**Exercise**
Among the lines of the records below, copy those that hold the word "agent".

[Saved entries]
———
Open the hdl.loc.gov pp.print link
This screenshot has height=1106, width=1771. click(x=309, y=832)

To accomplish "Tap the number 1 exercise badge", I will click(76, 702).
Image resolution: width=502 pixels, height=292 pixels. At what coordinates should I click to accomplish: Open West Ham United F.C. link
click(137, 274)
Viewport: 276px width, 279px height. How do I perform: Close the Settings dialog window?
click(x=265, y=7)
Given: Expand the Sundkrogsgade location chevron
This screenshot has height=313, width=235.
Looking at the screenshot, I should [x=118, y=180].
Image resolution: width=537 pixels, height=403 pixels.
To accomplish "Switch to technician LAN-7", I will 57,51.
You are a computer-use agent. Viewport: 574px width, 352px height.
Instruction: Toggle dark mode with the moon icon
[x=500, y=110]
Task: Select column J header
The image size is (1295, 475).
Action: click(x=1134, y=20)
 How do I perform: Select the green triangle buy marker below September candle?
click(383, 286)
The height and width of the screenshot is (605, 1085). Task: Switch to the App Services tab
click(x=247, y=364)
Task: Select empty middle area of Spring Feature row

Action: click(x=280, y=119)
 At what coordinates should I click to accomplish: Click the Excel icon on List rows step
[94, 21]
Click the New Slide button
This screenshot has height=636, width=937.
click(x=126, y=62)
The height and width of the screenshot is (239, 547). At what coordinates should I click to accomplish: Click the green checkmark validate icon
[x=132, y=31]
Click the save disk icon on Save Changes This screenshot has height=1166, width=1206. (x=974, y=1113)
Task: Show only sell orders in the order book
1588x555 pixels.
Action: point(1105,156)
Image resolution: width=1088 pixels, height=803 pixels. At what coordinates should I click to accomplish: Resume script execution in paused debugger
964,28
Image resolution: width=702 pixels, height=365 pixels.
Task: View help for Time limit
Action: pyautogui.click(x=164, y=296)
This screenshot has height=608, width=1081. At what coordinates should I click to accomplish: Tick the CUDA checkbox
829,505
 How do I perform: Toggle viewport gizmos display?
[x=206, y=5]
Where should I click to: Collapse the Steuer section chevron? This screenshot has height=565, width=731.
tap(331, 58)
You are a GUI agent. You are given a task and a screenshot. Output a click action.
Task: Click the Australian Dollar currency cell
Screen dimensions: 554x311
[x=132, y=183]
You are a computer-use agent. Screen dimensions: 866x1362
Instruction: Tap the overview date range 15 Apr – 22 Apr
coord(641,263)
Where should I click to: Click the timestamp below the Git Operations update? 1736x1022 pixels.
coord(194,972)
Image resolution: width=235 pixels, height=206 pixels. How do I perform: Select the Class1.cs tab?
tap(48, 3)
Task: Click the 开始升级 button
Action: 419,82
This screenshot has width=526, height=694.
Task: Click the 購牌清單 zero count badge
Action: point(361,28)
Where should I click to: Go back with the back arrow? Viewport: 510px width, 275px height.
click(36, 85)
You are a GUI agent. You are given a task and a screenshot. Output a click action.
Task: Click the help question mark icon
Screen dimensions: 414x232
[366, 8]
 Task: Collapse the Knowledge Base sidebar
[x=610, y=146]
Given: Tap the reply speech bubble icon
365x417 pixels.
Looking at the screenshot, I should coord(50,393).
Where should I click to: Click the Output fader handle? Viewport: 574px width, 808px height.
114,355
———
**Exercise solution**
You are a computer-use agent. Viewport: 574px width, 352px height.
You are a GUI agent. You are given a task and a screenshot. Output a click action.
You are a computer-use agent. Screen dimensions: 866x1362
You are a GUI agent. You are given a task and a screenshot. Output a click action.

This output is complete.